One year after its release, Doom Eternal is now complete. The first-person shooter just got its second expansion, The Ancient Gods Part Two, which caps off the Doomslayer’s story for now. The paid DLC offers some of the game’s toughest content yet, as well as a new weapon that completely changes the flow of battle.
The Ancient Gods Part Two is an excellent way to round out a successful year for Doom Eternal. Despite boasting a relatively short campaign, the game remained relevant over a 12-month period — an ideal that many modern games desperately aim to achieve. Unlike some of its peers, the game managed to pull that off with only two DLCs and a handful of tweaks along the way.
The secret to Doom Eternal’s success isn’t such a secret. By resisting modern live-service trends, the game’s boilerplate approach to traditional DLC shows that studios may be trying too hard to keep players hooked. The answer is, quite simply, good content.

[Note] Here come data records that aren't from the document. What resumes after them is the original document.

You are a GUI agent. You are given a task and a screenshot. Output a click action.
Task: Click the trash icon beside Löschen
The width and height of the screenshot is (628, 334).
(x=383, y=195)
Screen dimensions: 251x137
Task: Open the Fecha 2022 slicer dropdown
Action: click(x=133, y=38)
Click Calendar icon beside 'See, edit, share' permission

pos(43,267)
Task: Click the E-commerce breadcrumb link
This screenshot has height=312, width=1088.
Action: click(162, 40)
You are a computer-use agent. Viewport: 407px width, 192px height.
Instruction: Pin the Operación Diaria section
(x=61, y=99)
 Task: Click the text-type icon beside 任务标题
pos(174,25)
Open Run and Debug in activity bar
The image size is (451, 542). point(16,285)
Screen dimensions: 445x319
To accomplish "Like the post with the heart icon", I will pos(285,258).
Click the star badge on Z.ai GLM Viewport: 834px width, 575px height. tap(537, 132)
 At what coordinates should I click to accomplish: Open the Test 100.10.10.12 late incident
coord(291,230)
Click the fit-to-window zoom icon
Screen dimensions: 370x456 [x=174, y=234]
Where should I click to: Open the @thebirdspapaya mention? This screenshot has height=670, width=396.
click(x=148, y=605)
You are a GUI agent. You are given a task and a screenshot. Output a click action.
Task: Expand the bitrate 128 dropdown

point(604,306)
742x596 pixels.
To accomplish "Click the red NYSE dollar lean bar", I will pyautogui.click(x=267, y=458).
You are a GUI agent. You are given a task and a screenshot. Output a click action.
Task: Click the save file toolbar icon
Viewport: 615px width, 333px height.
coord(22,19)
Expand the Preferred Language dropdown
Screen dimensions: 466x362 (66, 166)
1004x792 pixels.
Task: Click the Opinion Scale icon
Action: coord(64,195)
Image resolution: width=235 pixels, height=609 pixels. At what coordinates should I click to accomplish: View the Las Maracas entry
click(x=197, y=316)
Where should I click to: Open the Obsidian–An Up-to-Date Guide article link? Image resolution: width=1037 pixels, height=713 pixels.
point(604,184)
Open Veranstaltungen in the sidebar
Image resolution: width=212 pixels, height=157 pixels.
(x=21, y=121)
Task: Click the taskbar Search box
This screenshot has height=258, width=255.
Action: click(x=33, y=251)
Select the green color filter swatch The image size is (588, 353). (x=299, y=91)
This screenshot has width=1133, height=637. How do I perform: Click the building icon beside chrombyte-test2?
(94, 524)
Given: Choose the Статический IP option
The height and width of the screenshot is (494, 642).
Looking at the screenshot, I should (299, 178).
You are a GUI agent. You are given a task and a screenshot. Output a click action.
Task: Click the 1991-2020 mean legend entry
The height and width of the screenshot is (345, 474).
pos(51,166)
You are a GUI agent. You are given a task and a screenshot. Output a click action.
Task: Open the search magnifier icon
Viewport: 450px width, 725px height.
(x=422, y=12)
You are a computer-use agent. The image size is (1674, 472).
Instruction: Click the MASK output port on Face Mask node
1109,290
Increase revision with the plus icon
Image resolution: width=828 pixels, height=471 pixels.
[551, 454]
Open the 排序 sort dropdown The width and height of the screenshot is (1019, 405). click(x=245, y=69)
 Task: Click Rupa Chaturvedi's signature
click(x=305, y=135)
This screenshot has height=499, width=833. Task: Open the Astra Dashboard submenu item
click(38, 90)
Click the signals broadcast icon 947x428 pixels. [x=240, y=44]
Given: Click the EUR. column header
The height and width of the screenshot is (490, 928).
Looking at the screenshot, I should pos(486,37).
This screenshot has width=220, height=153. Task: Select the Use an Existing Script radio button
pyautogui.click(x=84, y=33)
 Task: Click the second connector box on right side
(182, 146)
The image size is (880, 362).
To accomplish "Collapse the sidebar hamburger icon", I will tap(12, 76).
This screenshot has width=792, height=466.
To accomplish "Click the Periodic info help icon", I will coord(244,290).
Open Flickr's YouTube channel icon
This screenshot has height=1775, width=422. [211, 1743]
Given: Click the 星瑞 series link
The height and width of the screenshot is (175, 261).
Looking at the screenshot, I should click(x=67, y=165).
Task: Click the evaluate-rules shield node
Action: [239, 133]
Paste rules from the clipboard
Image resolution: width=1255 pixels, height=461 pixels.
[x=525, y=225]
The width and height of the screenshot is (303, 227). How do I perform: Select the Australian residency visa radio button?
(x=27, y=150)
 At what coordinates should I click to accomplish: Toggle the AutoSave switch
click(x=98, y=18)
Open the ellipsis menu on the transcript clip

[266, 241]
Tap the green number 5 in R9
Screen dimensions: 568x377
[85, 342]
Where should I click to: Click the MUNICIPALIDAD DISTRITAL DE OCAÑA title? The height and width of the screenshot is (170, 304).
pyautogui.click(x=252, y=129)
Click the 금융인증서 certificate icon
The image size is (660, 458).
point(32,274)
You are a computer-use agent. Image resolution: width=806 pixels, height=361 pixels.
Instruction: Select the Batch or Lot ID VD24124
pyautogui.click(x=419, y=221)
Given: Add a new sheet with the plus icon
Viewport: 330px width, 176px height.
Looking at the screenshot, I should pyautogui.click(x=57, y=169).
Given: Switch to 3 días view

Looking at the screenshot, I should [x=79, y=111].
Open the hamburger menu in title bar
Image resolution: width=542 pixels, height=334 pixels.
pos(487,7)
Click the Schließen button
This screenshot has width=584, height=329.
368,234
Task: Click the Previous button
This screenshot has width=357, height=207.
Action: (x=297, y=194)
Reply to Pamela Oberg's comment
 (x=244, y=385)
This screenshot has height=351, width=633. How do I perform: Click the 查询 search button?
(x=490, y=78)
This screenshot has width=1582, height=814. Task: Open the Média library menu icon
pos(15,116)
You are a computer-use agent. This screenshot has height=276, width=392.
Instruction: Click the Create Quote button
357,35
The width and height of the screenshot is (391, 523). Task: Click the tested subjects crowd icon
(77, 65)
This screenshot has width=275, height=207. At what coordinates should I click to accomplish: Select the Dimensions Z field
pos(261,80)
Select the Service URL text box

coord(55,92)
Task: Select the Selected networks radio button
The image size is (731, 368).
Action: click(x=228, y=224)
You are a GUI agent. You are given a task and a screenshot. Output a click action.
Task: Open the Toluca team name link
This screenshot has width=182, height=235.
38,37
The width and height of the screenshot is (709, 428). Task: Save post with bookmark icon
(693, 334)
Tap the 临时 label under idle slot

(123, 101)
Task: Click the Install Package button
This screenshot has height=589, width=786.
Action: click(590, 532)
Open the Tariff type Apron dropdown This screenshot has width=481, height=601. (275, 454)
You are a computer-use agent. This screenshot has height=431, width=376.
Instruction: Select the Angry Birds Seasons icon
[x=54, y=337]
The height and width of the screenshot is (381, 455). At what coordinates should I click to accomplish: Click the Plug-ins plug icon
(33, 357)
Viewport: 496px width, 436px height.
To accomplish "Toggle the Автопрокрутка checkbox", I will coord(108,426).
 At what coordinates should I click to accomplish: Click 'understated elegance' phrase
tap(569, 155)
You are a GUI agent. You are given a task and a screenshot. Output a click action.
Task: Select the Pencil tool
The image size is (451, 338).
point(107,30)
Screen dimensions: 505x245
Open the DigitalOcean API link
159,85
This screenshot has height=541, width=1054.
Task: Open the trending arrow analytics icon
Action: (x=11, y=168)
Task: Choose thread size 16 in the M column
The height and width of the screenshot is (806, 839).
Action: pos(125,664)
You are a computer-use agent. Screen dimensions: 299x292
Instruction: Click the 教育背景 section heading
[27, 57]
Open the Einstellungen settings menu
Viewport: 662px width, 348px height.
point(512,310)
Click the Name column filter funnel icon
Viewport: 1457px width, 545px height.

When Doom Eternal launched on March 20, 2020, it faced stiff competition. That was the same date that Animal Crossing: New Horizons landed on the Nintendo Switch and took the world by storm. Despite that,
Rather than rolling out constant updates to push the momentum, id Software took its time. The game got its first significant update on October 20, 2020, with The Ancient Gods Part One. The paid DLC brought an all new single-player campaign to the game and a whole bunch of additional demons. For those who loved the base campaign, but were left hungry for more, it provided a good five hours of extra content.
Just last week, almost exactly a year after the game’s launch, id finally dropped The Ancient Gods Part Two. Like its predecessor, the new expansion is a welcome trip back to Doom Eternal. It’s a shorter campaign on paper, but it forces players to show a mastery of everything they’ve learned this apst year. It’s a blisteringly difficult few hours that serves as a final challenge for committed players.
That probably sounds like a run-of-the-mill DLC rollout, and it is, which is why it worked.
Rather than inflating the game’s life span with a constant barrage of updates, id gave players a better reason to log in. Both expansions added significant story content to the game and new mechanics to enjoy. Part Two’s hammer is an especially fantastic addition that brings another layer of complexity to the fast-paced combat.
There was still more for die-hards to do. The game’s multiplayer Battlemode offered new monthly cosmetics for players to hunt down, and the game’s several difficult options gave masochists a good reason to replay the campaign. More casual players, on the other hand, were free to leave and then check back in six months later without feeling like they’d missed anything.
This traditional approach to DLC stands in stark contrast to today’s aggressive gaming landscape. Studios have spent years tinkering to find the best way to keep fans playing longer. That’s resulted in the rise of the live-service game, a long-tailed approach to content that’s been a mixed bag for players and developers alike.
Keeping up with a game like Destiny 2 can be exhausting. The constant churn makes it so that there’s never a moment to rest. Taking a few months off can leave players with a laundry list of grinding to do if they want to stay up to date. FOMO often ends up fueling the experience more than fun.
As a Destiny die-hard, there have been plenty of moment’s in the game’s life span where I wished it would just pause. The seasonal changes quickly became overwhelming, demanding more time than I could realistically give a single game. At times, I’ve almost wished that the game would drop its live-service premise entirely and go back to dropping two big expansions every year. What I wouldn’t give to pop in twice a year to enjoy some fresh content and log out without the guilt.
That’s what the experience of playing Doom Eternal over the past year has felt like, and it’s a breath of fresh air by comparison. I played it because I wanted to, not because I felt I had to.
Doom Eternal didn’t demand players’ constant attention — it earned it. The strong content gave fans a good reason to boot the game up again every six months. It certainly isn’t the only game to take that approach, but it makes a strong case for focused expansions over a drawn-out breadcrumb trail of content.
If it ain’t broke, don’t rip and tear it.